With an Aug. 31 ending date, Sodexo’s 2021 fiscal year was its first to be completely affected by the COVID pandemic, and the results unsurprisingly were negative, with the Paris-based firm’s North American unit realizing a sales drop of 13.3% relative to fiscal 2020. However, the second half did see a 19.4% increase over the 2020 second half, a period that covered the first six months of the pandemic, indicating that Sodexo was adjusting to the new realities. Among those adjustments was the expansion to North America of the company’s workplace dining platform Good Eating Co., which features locally sourced, bespoke food solutions, and the acquisitions of Nourish Inc.—a commissary kitchen model with 25 diverse cuisine options and an emphasis on fresh, vegetable-forward dishes—and restaurant aggregator Foodee, which expands Sodexo’s food technology platform for businesses with flexible and changing workforces. Now a part of the company’s corporate services division, Foodee features over 800 local restaurants in 14 cities across the U.S. and Canada, with plans to expand to include offerings in New York City, Los Angeles, Dallas and Montreal within the next year.

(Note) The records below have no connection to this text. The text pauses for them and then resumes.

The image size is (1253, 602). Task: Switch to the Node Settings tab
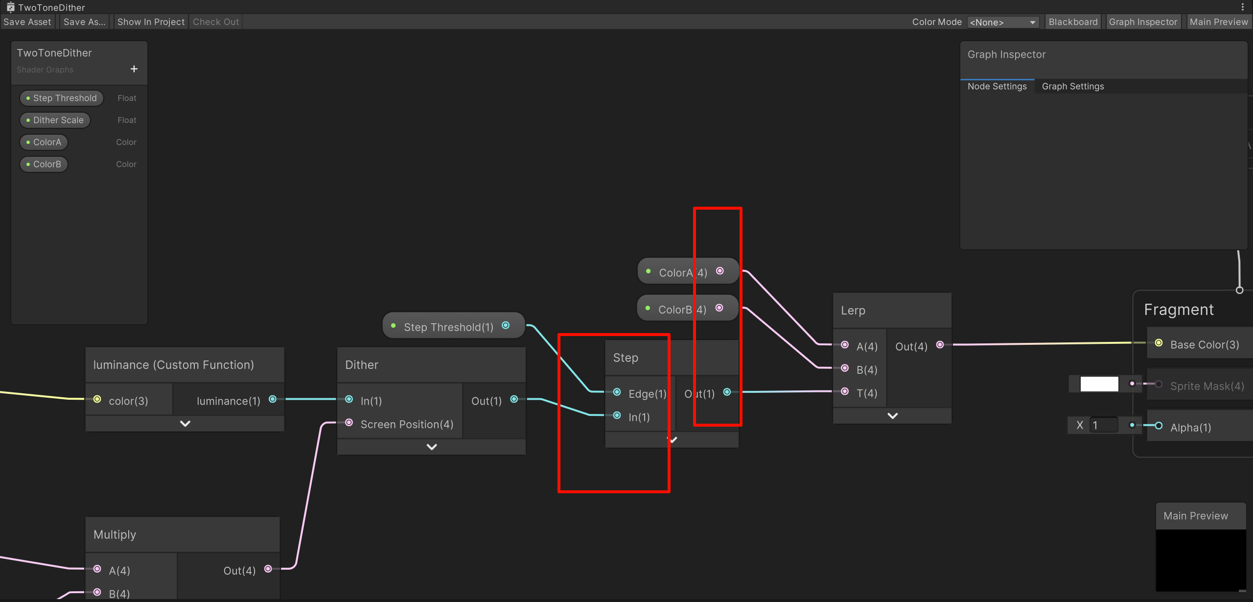(x=997, y=86)
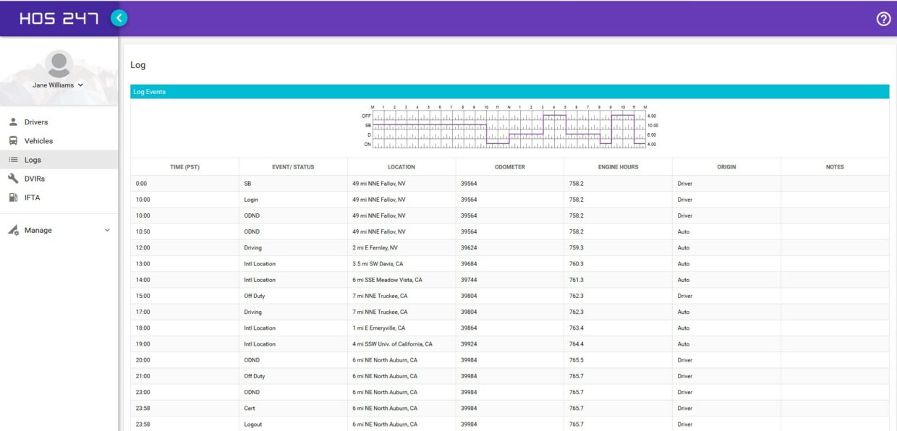Click the Drivers person icon
The height and width of the screenshot is (431, 897).
pyautogui.click(x=12, y=121)
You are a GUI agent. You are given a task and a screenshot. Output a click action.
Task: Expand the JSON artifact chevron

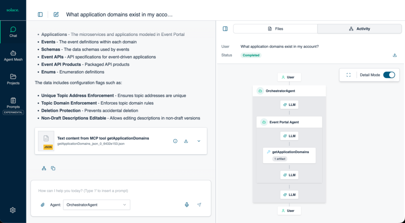(199, 141)
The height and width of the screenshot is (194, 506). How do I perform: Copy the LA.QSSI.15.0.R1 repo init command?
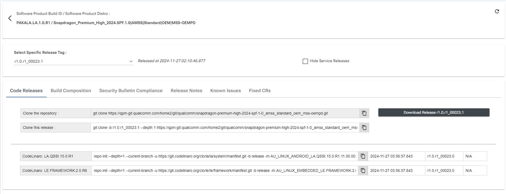(x=363, y=156)
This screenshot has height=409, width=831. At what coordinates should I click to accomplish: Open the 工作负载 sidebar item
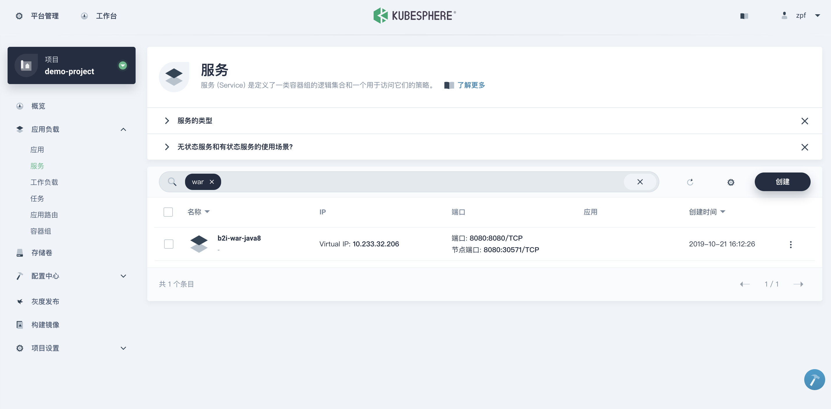(x=44, y=182)
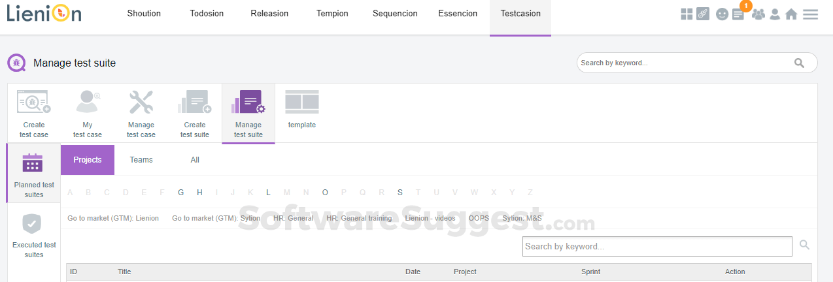Switch to Executed test suites

click(33, 235)
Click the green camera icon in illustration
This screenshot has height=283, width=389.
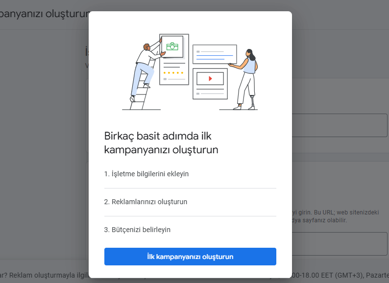point(172,47)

Then, in early 2022, Sodexo acquired Frontline Food Services in a move designed to help it broaden its multi-channel offerings in areas like take-out, delivery, c-store concepts, micro markets, self-service pantries, office refreshments and smart vending.
Most of these deals prominently target the evolving corporate dining market with technological and flexible service solutions, so their debuts may have helped the firm’s Corporate Services unit generate a 25% increase in sales in the 2021 fiscal year’s second half compared to the pandemic-devastated second half of fiscal 2020, though the unit was down 21.4% overall for the full 2021 fiscal year.
Sodexo’s Corporate Services unit includes not only B&I business but Sports & Leisure, which saw a strong rebound in the fourth quarter covering summer 2021, as well as the Government & Agencies and Energy & Resources divisions, both of which were also up significantly during the period due to the return to normal activity and new contract startups, particularly in Energy & Resources.
The Healthcare & Seniors unit was down 4.2% overall in fiscal 2021, though the second half did see a modest 1.9% increase. In its annual report, Sodexo observed about this unit that “while elective surgery has been picking up progressively, cross-selling has remained strong and retail sales started to pick up in the fourth quarter.” It also noted that the senior dining part of the business continued to suffer from occupancy shortfalls resulting from the effects of the pandemic.
Like Corporate Services, the Education unit—which covers both K-12 and college/university business—was down for the year—by 15.9%—but up significantly (47.6%) in the second half, when the comparison was to the first six months of the COVID outbreak.
“Whereas the return to school and universities was slow in the second and third quarters relative to Europe,” the annual report noted, “all sites reopened for the start of the new academic year in August.” There was also some summer camp activity and project work during the fourth quarter, it added.